◆ **STUDY MATERIAL**:
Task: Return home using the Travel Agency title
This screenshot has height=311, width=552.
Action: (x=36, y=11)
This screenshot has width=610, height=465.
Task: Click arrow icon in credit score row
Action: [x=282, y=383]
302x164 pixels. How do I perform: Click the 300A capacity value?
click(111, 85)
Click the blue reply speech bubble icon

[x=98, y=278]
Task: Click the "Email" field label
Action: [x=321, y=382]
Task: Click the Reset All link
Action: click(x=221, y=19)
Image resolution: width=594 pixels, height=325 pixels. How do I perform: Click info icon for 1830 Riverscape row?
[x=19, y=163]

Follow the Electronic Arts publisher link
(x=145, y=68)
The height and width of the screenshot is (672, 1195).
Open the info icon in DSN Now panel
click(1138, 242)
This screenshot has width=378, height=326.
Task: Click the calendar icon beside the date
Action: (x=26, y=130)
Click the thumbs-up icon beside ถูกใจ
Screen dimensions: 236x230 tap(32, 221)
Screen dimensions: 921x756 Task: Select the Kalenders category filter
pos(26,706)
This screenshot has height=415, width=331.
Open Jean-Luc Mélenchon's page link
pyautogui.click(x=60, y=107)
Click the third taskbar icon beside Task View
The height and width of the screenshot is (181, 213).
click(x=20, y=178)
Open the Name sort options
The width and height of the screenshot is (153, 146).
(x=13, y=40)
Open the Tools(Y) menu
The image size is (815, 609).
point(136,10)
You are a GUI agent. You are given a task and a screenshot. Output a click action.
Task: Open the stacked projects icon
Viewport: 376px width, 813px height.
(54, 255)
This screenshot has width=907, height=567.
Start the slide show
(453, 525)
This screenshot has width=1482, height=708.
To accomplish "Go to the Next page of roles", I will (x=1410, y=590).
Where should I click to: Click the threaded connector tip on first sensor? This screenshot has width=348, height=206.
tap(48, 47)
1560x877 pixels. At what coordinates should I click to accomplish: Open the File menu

◆ **TASK DETAILS**:
Transcribe the records in full, word for word.

◆ **TASK OUTPUT**:
Task: Return home using the Travel Agency title
This screenshot has height=311, width=552.
Action: (x=36, y=11)
This screenshot has width=610, height=465.
Task: Click arrow icon in credit score row
Action: [x=282, y=383]
302x164 pixels. How do I perform: Click the 300A capacity value?
click(111, 85)
Click the blue reply speech bubble icon

[x=98, y=278]
Task: Click the "Email" field label
Action: [x=321, y=382]
Task: Click the Reset All link
Action: click(x=221, y=19)
Image resolution: width=594 pixels, height=325 pixels. How do I perform: Click info icon for 1830 Riverscape row?
[x=19, y=163]

Follow the Electronic Arts publisher link
(x=145, y=68)
The height and width of the screenshot is (672, 1195).
Open the info icon in DSN Now panel
click(1138, 242)
This screenshot has width=378, height=326.
Task: Click the calendar icon beside the date
Action: (x=26, y=130)
Click the thumbs-up icon beside ถูกใจ
Screen dimensions: 236x230 tap(32, 221)
Screen dimensions: 921x756 Task: Select the Kalenders category filter
pos(26,706)
This screenshot has height=415, width=331.
Open Jean-Luc Mélenchon's page link
pyautogui.click(x=60, y=107)
Click the third taskbar icon beside Task View
The height and width of the screenshot is (181, 213).
click(x=20, y=178)
Open the Name sort options
The width and height of the screenshot is (153, 146).
(x=13, y=40)
Open the Tools(Y) menu
The image size is (815, 609).
point(136,10)
You are a GUI agent. You are given a task and a screenshot. Output a click action.
Task: Open the stacked projects icon
Viewport: 376px width, 813px height.
(54, 255)
This screenshot has width=907, height=567.
Start the slide show
(453, 525)
This screenshot has width=1482, height=708.
To accomplish "Go to the Next page of roles", I will (x=1410, y=590).
Where should I click to: Click the threaded connector tip on first sensor? This screenshot has width=348, height=206.
tap(48, 47)
1560x877 pixels. At what coordinates should I click to accomplish: Open the File menu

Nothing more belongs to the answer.